While speaking at the NASDA conference, Quarles says nationwide before the pandemic 17% of Americans were considered food insecure. During the pandemic, food banks saw an estimated 30% increase in Americans utilizing their services as food insecurity issues compounded.
“The NASDA Food Security Toolkit highlights what our members are already doing to reduce hunger and offers examples for how we can learn from each other to ensure every American has access to fresh and nutritious food,” Quarles says. “It is unacceptable that one in nine Americans are considered to be food insecure. Sharing best practices will help us achieve a more food secure nation.”
Food security examples shared
The NASDA Food Security Toolkit provides examples of more than 20 successful programs state departments of agriculture have implemented through several forms of partnerships.
“NASDA members understand that no one group, state or organization can take on the issue of food insecurity alone and succeed. Pursuing partnerships extends our reach, reveals new perspectives, multiplies our impact and inspires others to engage and take action,” NASDA CEO Barb Glenn adds.
During her comments at the conference, Glenn shares that building effective and creative partnerships will help meet the prolonged demands.
“The toolkit is not only evidence NASDA members led, but also offers a roadmap for the future for new food and agricultural systems,” Glenn says to extend the reach and multiply the impact of effective public and private partnerships.
Examples of programs and partnerships in the toolkit include the Kentucky Department of Agriculture’s Kentucky Hunger Initiative, a first-of-its-kind effort in Kentucky to bring together farmers, charitable organizations, faith groups, community leaders, and government entities to begin a dialogue to help reduce hunger in Kentucky. The effort, which started as a task force in 2016, has since reformed the state’s food donor immunity law and raised hundreds of thousands of dollars for hunger relief.

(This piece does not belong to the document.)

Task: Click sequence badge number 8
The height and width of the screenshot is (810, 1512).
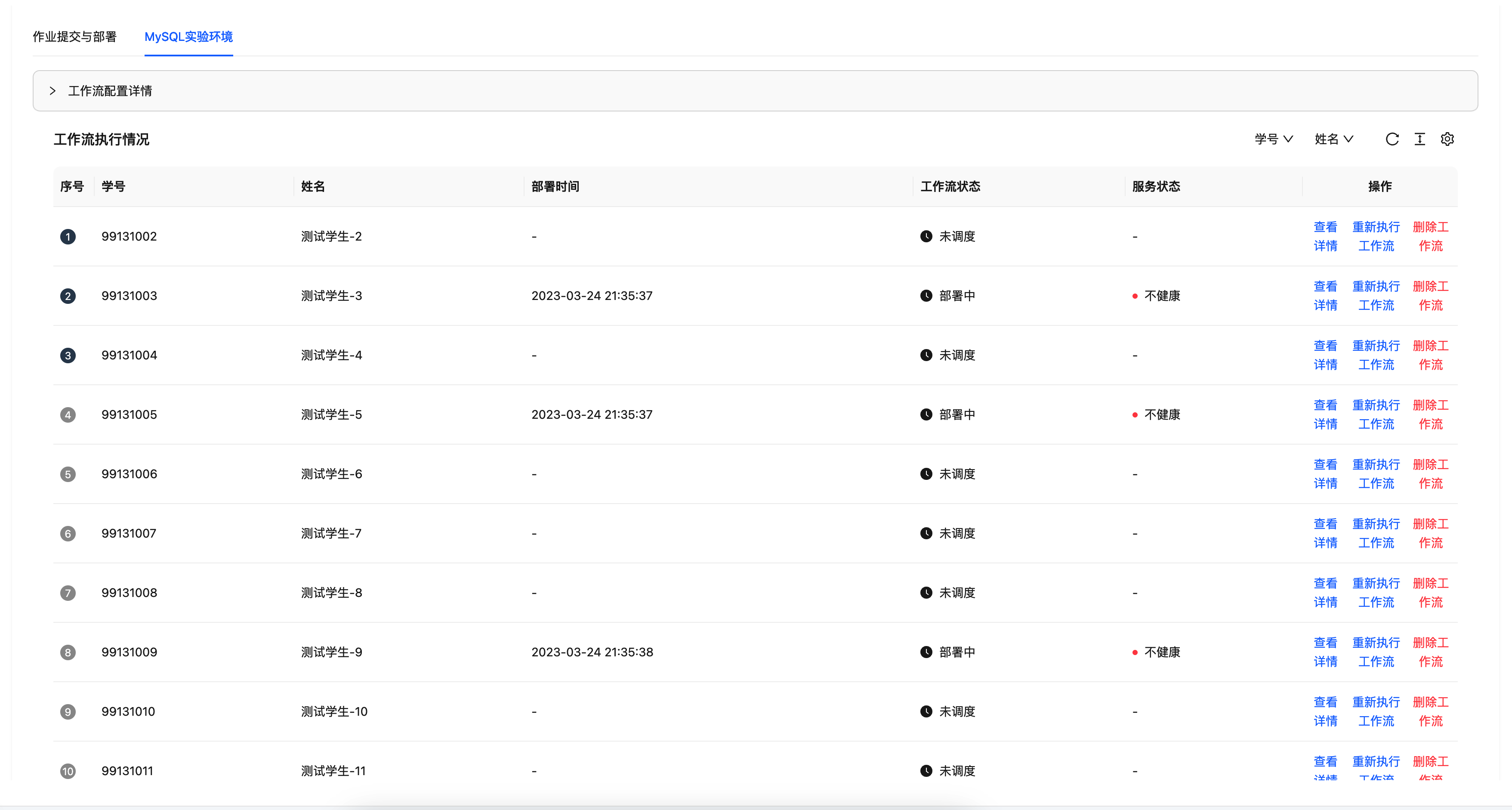Action: [68, 652]
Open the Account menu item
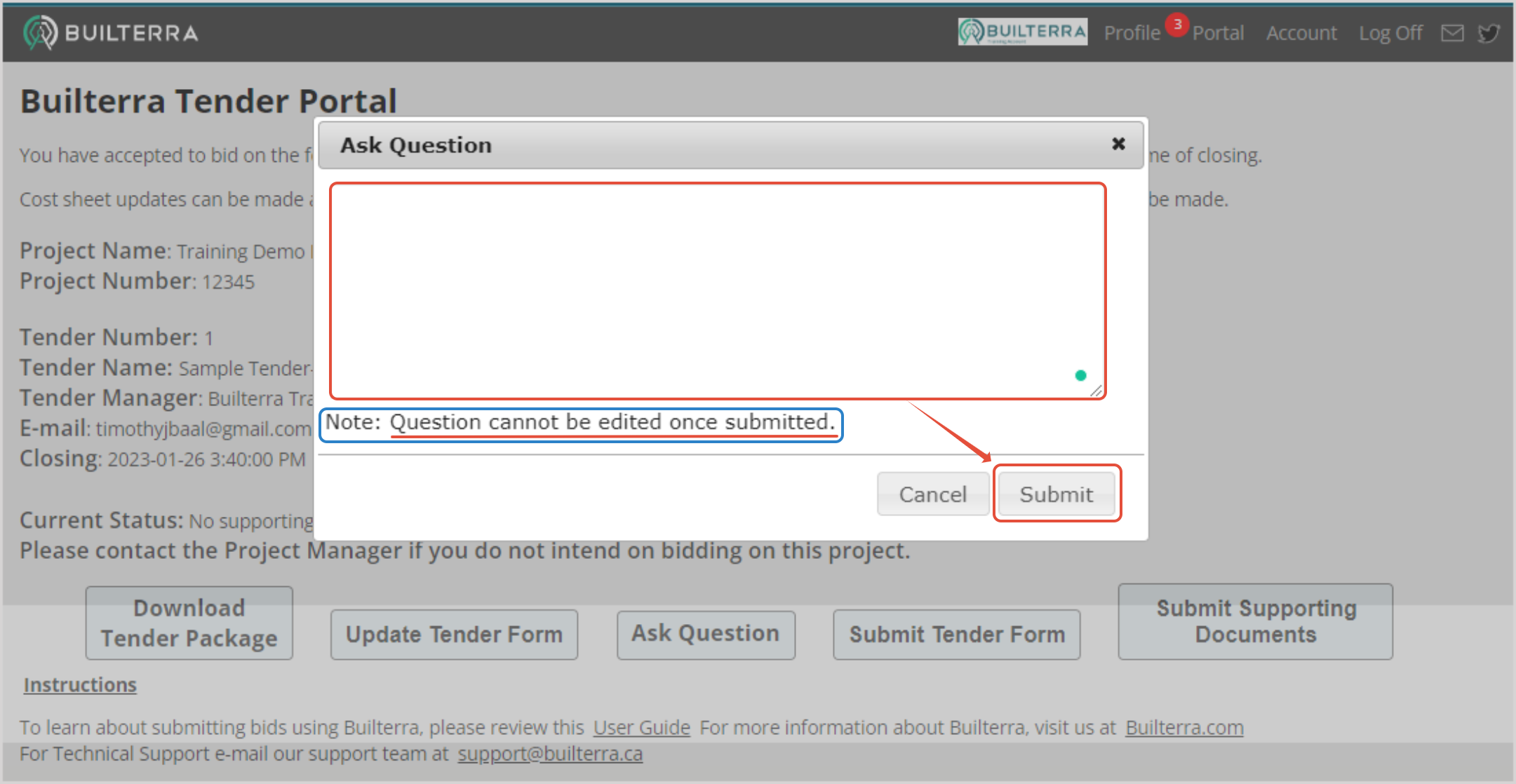This screenshot has width=1516, height=784. 1301,33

In Tennessee, the Tennessee Department of Agriculture’s partnership with Cul2vate, a faith-based farm worker training and hunger relief program, produces and donates thousands of pounds of produce each year for food insecure people.
New Mexico Department of Agriculture’s SNAP-Ed Double Up Food Bucks program provides families and seniors with additional funds to purchase food from local farmers. This program benefits local economies while bringing fresh foods into homes.